*URGENT* semi encrypted web pages

Can malware be used to prevent a page from being fully encrypted?

Visited a site through tor browser and didn't show any warnings, then when I returned it said some of this site may not be encrypted...could a bad node intercepted the SSL certificate and adjust it to change the encryption?

 

Not all websites use full SSL/TLS encryption means.This happens due to some websites chosing not to for performance reasons. Sometimes static content that is not specific to the user or transaction in question is not private and usually delivered through a non-crypted front server or separate server instance with no protection.

 

But why does it only occasionally show the warning? And as I understand it if not all data is secure there are ways to unencrypt that which has been encrypted?

 

I am unsure what the website in question was, or how you returned to it, though it sounds like you had an encrypted session going with the website, and closed out of the session only to return and redirected to perhaps an unencrypted main page? I know by default the Tor bundle does not keep cookies after a session is closed.

Could the unsecure information be used to make inferences about the encrypted connection? Absolutely. Can it be used to decrypt a session? No it cannot.

 

Credit card info was sent, will it be safe or should I cancel the card?

-http://store.origin.com/store/easa/en_IN/cat/battlefield/categoryID.12438300-

The section to enter the credit card info is HTTPS and was when I visited but occasionally it gives a warning message saying not all info is encrypted

 

Also if I open the page info in firefox it shows everything is being sent by https: yet still give the error??

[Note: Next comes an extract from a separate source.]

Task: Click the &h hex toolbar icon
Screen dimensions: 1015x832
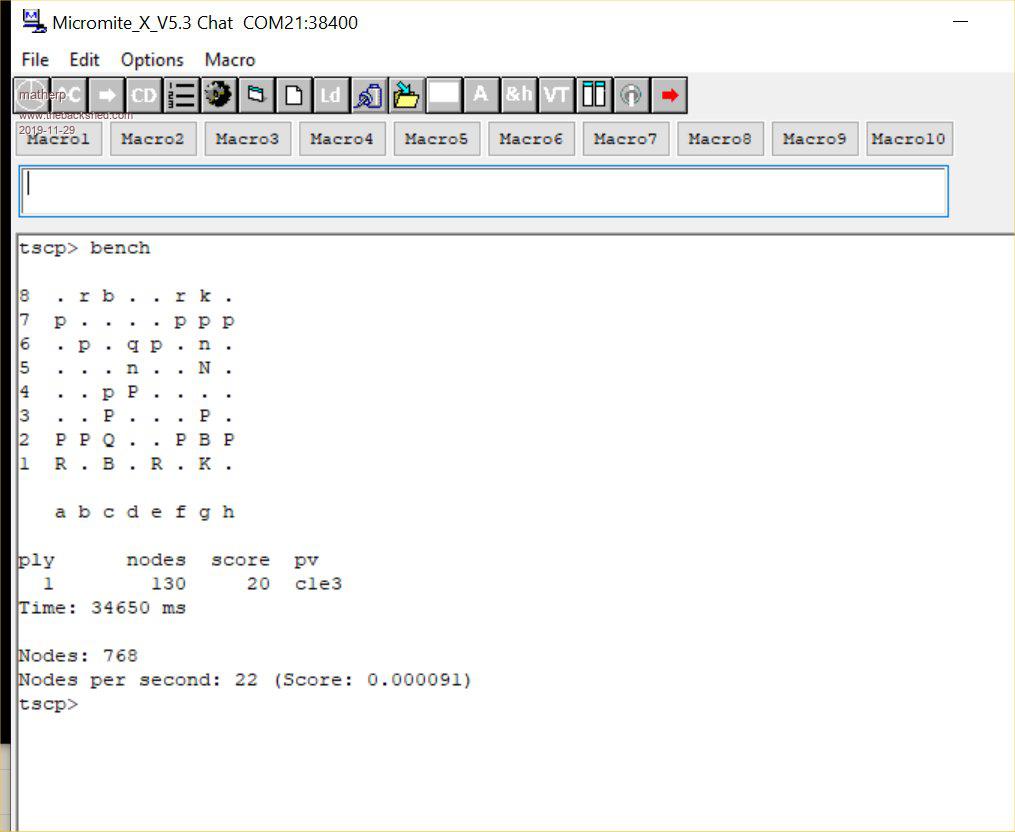Action: pos(518,95)
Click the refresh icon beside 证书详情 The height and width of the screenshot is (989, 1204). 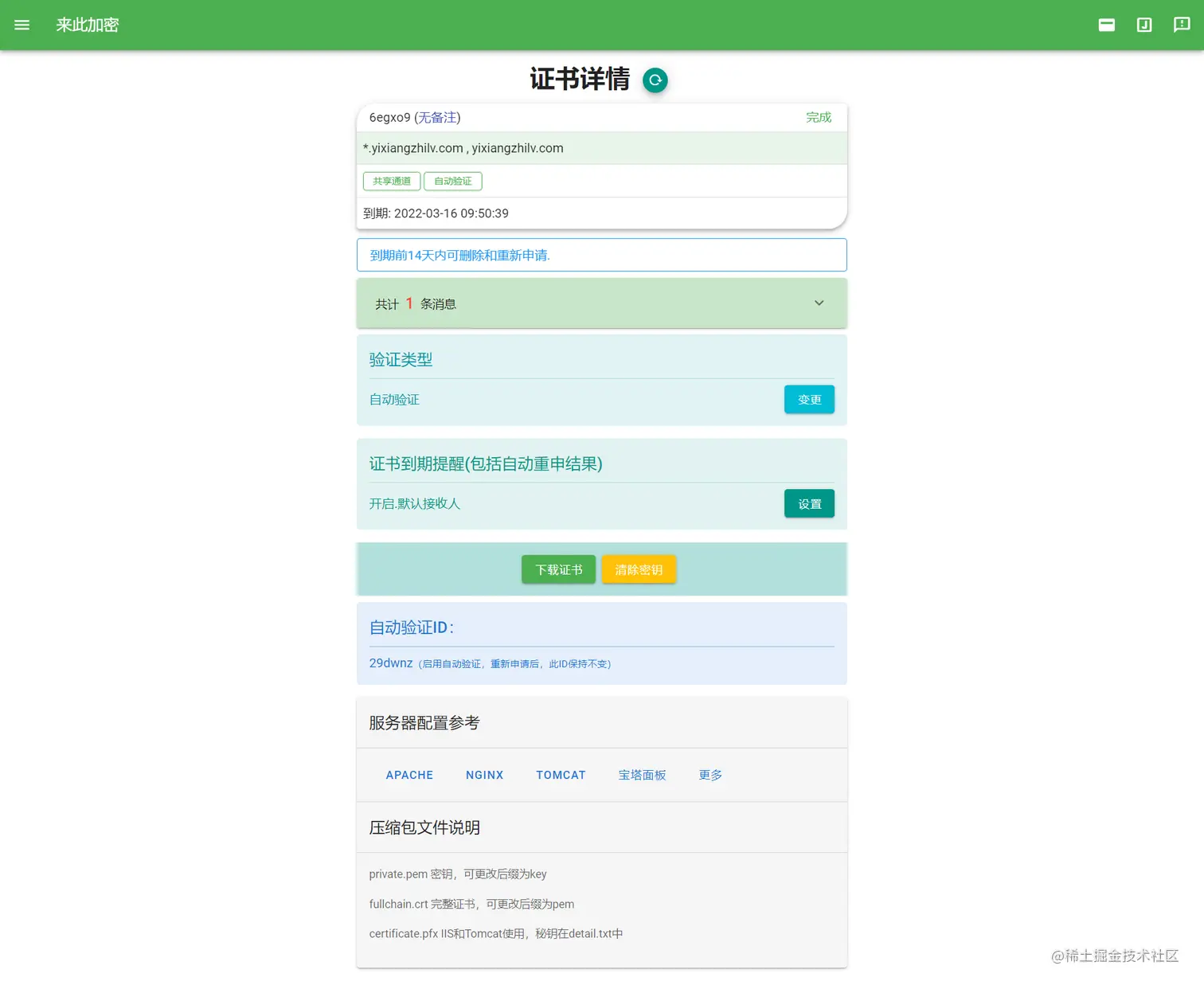click(x=655, y=80)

*sorry for double post but would not let me edit last post*

 

You're card information appears to be safe, well safe in transit anyway the site does use proper ssl for payment. I noticed the site does not support SSL natively and if you are using HTTPS everywhere or some variation to that add-on, browser alerts are triggered. I would highly advise you to weigh risks of sending PII/PHI/Financial information over Tor. Tor is meant for anonymity not privacy, and if such information is being passed to a server, anonymity is not achieved either and Tor is not needed and puts the user at greater risk.

 

On another thread I read that SSL secures the info from the exit node and tor itself secures the data through the other nodes, so it should be secure?

Was using tor to bypass a regional block on the website, it was that or a public proxy

 

Pages that require the end user (you) to enter PII and banking information utilize valid certificates and whole page encryption sessions. The Tor exit node would not have sniffed any financial information in clear text.

 

Thank you for your assistance, I was/am really worried.

 

What are you still concerned about? I'd be more than happy to help you understand any concepts you are unsure or clear about.

 

Thanks but you have answered all the questions I had. Again, thank you, I really appreciate your help.